● BRIEF: Please retype the records below exactly as they appear, leaving out every picture.

● RECORDED INFORMATION:

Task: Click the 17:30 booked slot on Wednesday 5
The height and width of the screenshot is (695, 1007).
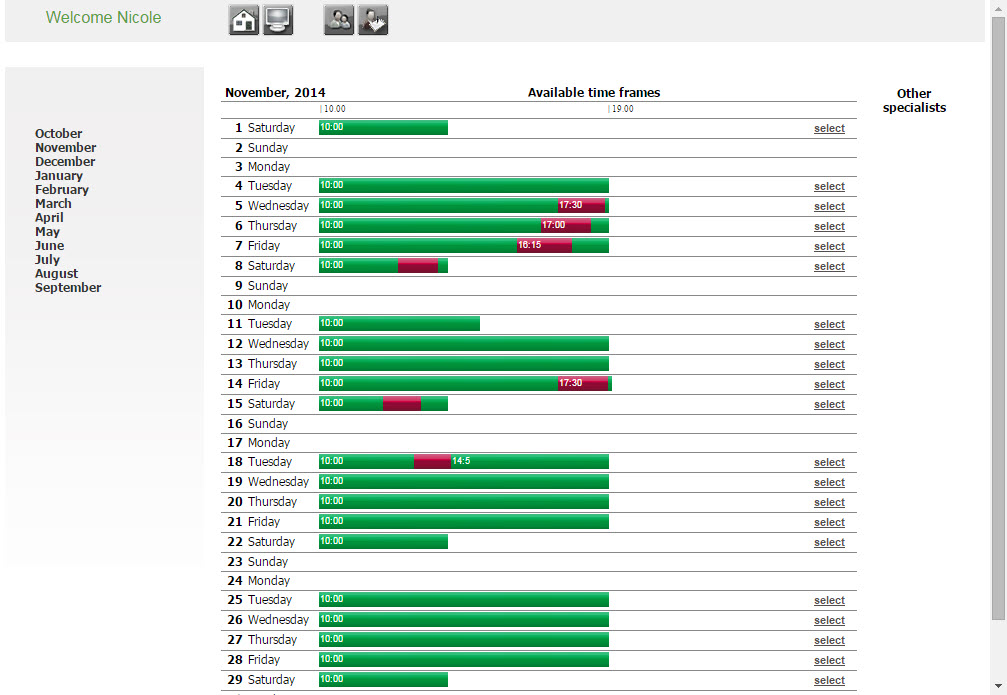Action: [581, 206]
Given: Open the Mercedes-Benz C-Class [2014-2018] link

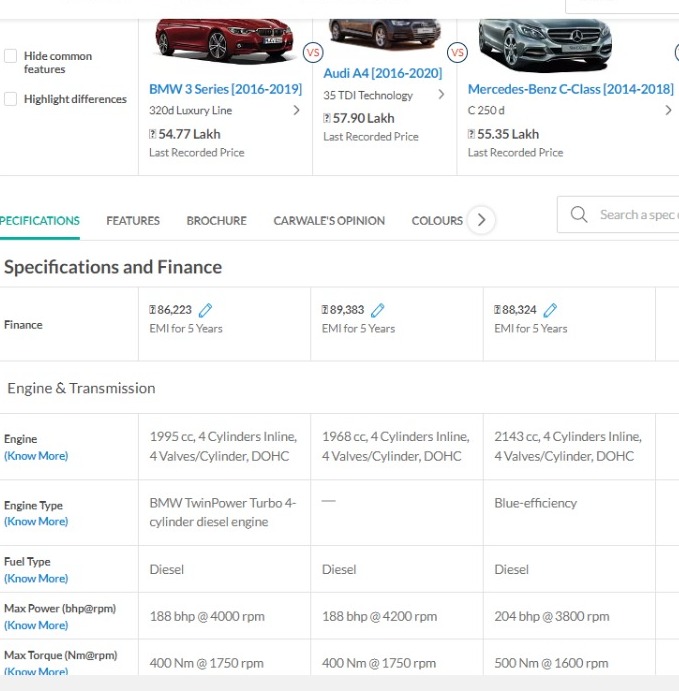Looking at the screenshot, I should 571,89.
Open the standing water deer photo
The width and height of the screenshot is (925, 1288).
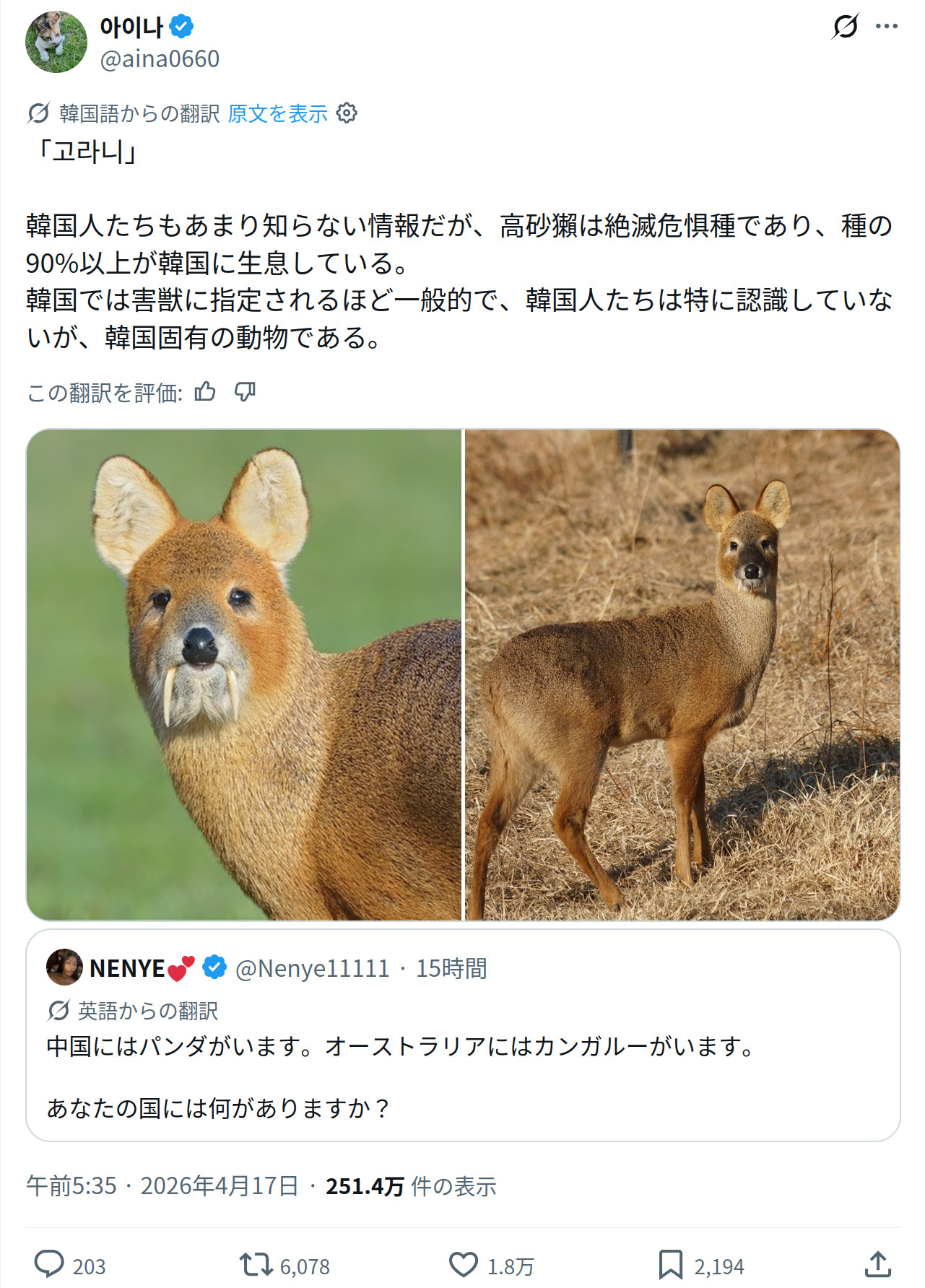682,675
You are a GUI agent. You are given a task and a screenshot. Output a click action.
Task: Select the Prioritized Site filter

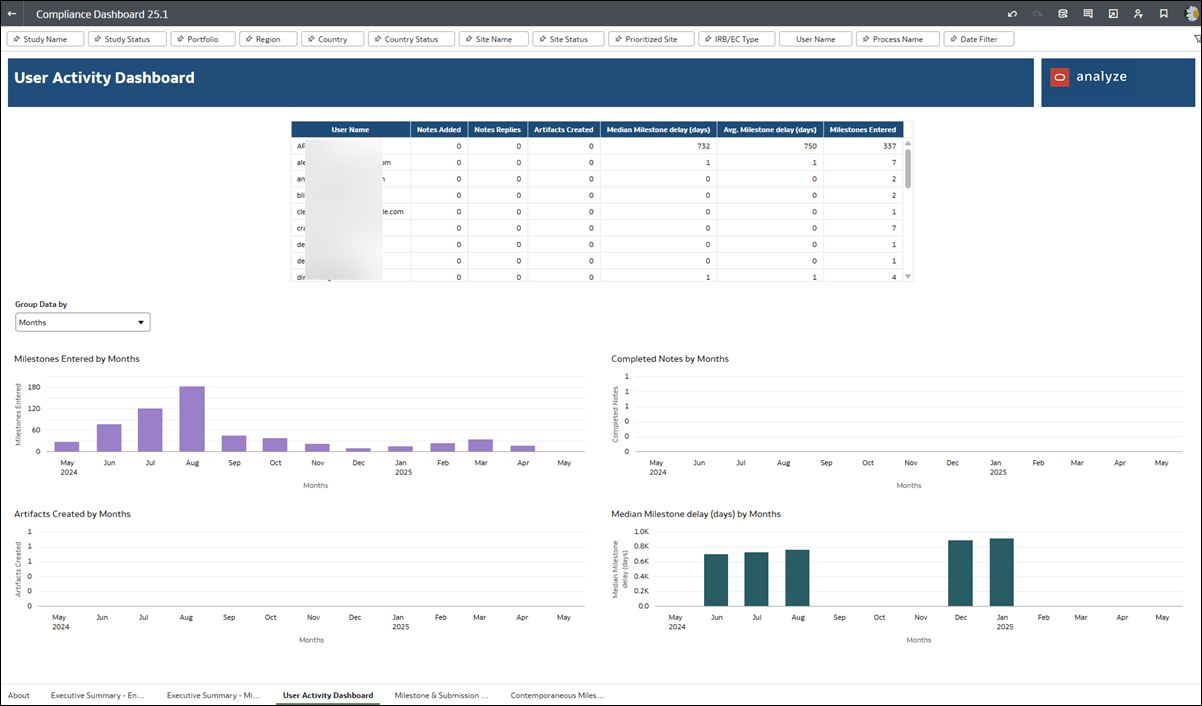pyautogui.click(x=651, y=38)
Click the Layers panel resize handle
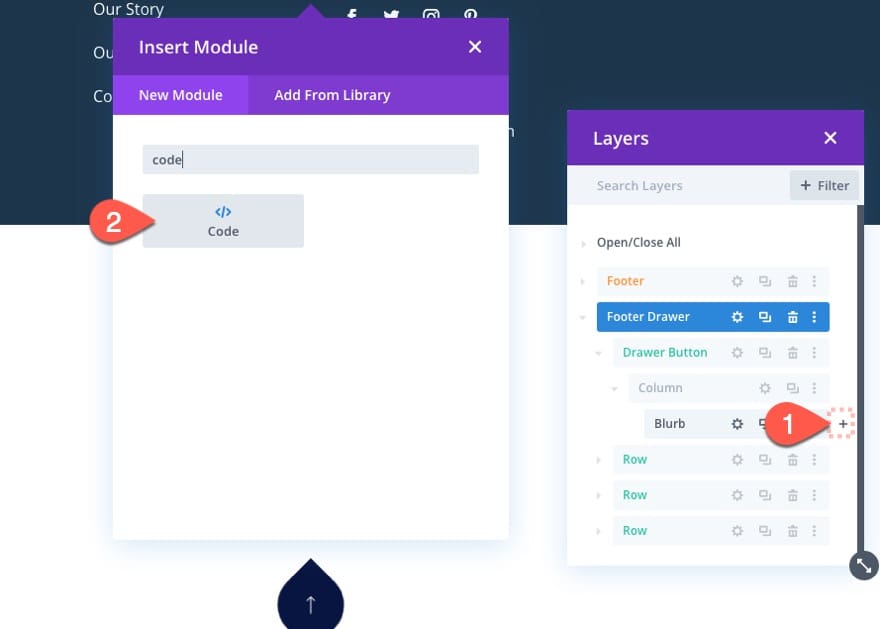The height and width of the screenshot is (629, 880). coord(864,566)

● ANSWER TO THE PROBLEM:
Task: Click the 17:30 booked slot on Wednesday 5
The height and width of the screenshot is (695, 1007).
Action: [581, 206]
Given: Open the Mercedes-Benz C-Class [2014-2018] link

Looking at the screenshot, I should 571,89.
Open the standing water deer photo
The width and height of the screenshot is (925, 1288).
682,675
You are a GUI agent. You are given a task and a screenshot. Output a click action.
Task: Select the Prioritized Site filter

pyautogui.click(x=651, y=38)
Click the Layers panel resize handle
The height and width of the screenshot is (629, 880). coord(864,566)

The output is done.